Hard is Concurrent Programming (fuck, it's hot)
12:22 PM.
I'm sitting outside on a cafe patio. Depending on what app you ask, the temperature ranges from a breezy 28 °c to 34 °c. Vancouver is in the midst of a historic heat wave that's bringing temperatures that we've never seen before. I'm lucky enough to live in a basement, so I haven't felt too much of the heat. Whenever I go outside, however, I definitely feel it.
Apparently, the temperature is supposed to crawl up to around 40 °c on Monday, with a "feels like" temperature of around the high 40s. This is pretty scary, I don't think I've felt temperatures as high as this since my last trip to Korea in 2010. What I worry about now is how often this type of "historic heatwave" will become the norm. It certainly looks like it'll be going that way, given how extreme temperatures are becoming a fact of life.
I'll be in the lab tomorrow. Twitter has an org-wide "day of rest," and I feel like spending some time in the air-conditioned paradise of the lab would be a good use of my time.
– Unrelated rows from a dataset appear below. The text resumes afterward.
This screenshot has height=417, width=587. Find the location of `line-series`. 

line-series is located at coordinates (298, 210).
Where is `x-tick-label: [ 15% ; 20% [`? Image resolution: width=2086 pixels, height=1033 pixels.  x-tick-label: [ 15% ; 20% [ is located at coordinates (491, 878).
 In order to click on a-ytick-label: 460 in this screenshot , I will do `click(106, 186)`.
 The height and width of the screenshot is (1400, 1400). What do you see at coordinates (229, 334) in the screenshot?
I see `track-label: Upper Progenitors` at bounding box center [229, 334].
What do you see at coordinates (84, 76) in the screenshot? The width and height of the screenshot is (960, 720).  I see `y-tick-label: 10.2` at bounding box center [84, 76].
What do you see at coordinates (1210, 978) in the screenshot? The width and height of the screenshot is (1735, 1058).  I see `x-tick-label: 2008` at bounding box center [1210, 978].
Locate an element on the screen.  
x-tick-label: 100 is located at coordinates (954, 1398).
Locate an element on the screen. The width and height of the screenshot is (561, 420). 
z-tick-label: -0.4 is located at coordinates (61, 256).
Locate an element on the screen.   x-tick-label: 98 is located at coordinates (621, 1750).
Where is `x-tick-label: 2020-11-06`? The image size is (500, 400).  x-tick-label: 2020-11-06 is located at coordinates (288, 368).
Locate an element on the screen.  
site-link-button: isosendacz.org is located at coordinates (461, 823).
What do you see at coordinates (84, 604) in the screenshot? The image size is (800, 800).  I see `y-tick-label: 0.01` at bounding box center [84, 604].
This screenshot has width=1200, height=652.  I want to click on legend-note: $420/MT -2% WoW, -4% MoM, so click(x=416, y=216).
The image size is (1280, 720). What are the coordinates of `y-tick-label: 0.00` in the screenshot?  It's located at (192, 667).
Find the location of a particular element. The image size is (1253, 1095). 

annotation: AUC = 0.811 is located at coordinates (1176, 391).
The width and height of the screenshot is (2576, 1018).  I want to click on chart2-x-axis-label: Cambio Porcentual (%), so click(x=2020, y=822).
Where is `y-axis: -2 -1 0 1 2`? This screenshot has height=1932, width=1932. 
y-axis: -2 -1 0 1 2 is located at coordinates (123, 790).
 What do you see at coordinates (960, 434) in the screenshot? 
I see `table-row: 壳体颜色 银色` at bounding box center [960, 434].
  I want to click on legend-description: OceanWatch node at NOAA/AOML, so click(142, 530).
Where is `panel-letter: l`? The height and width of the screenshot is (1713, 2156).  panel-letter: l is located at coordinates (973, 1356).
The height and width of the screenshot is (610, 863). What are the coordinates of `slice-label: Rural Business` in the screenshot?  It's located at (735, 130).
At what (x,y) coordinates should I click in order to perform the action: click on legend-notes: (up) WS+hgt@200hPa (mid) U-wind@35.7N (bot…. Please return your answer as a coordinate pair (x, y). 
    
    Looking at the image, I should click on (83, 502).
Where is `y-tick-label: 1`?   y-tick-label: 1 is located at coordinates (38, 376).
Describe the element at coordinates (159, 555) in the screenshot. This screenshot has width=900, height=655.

Last week, I spent some time writing up some very simple experimental code that I'm going to use for my project. The general idea is to make a logging/analytics framework for our team's services. This involves me sending messages to Twitter's instance of HDFS (Hadoop Distributed File System) across their data centers. Of course, this involves a fun bit of concurrent programming. By "fun bit," I really mean me pulling my hair out only to realize that I was being a complete idiot.
The issue
Here's some dummy code to describe the general problem I ran into:
trait Scribe {
def publish(msg: String): Future[Unit]
}
class DataCenterScribe(logCategory: String) extends Scribe
What I've done here is described a publisher to HDFS. I don't want to couple any code to a specific implementation of a publisher, so I've defined a top-level Scribe
trait that I'll use for all touch-points. Below is basically the executable that I've written to test out this publisher:
object Main {
def main(args: Array[String]): Unit = {
val testCategory = "test_publishing"
val dataCenterScribe = DataCenterScribe(testCategory)
val message = "hello"
// Publish messages
dataCenterScribe.publish(message)
}
}
See any problems? Maybe you do, because you're smart. I'm dumb, so I didn't see any issues with this. Imagine my frustration when I saw some messages show up, while others get completely lost.
The issue, really
After a day or two of debugging on HDFS, including steps like:
- Making sure my VPN was fast enough.
- Making sure my
ssh
tunnnel was stable enough. - Generating a binary,
scp
'ing it to a HDFS machine in the data center and executing it on the metal.
I soon realized my issue. The type of Scribe#publishMessage
is Future[Unit]
. This means it's an asynchronous process. This means that whenever I ran Main
, there was absolutely no guarantee that the call to Scribe#publishMessage
would be finished before the main thread was terminated. In fact, it was basically a miracle that I saw some messages even show up on HDFS, since the main thread is such a short-lived process.
Years of TA'ing a course that's heavy on async programming with JavaScript, and I got absolutely roasted by the JVM. Thank you, JVM, very cool.
The solution*
For longer-lived JVM processes, this isn't an issue. The message would easily finish publishing to HDFS and things would be great. Unfortunately, since this is some experimental code that just verifies whether we can write stuff to HDFS, I'd have to use some unorthodox methods.
Using blocking-IO in the form of Await
was the solution here. I'm not concerned at all about blocking/performance issues here, since I'm just running the equivalent of a command-line app. Here's the code that made sure to block until I was done writing to HDFS:
object Main {
def main(args: Array[String]): Unit = {
val testCategory = "test_publishing"
val dataCenterScribe = DataCenterScribe(testCategory)
val message = "hello"
// Publish messages and BLOCK
val futureWrite = dataCenterScribe.publish(message)
Await.result(futureWrite)
}
}
With this code, all messages show up on HDFS and now I'm cooking with gas. The next few weeks will be a bit more involved in code, so I'm excited to see how that'll work out.
Stay hydrated!
*not really a solution, it's more of a workaround.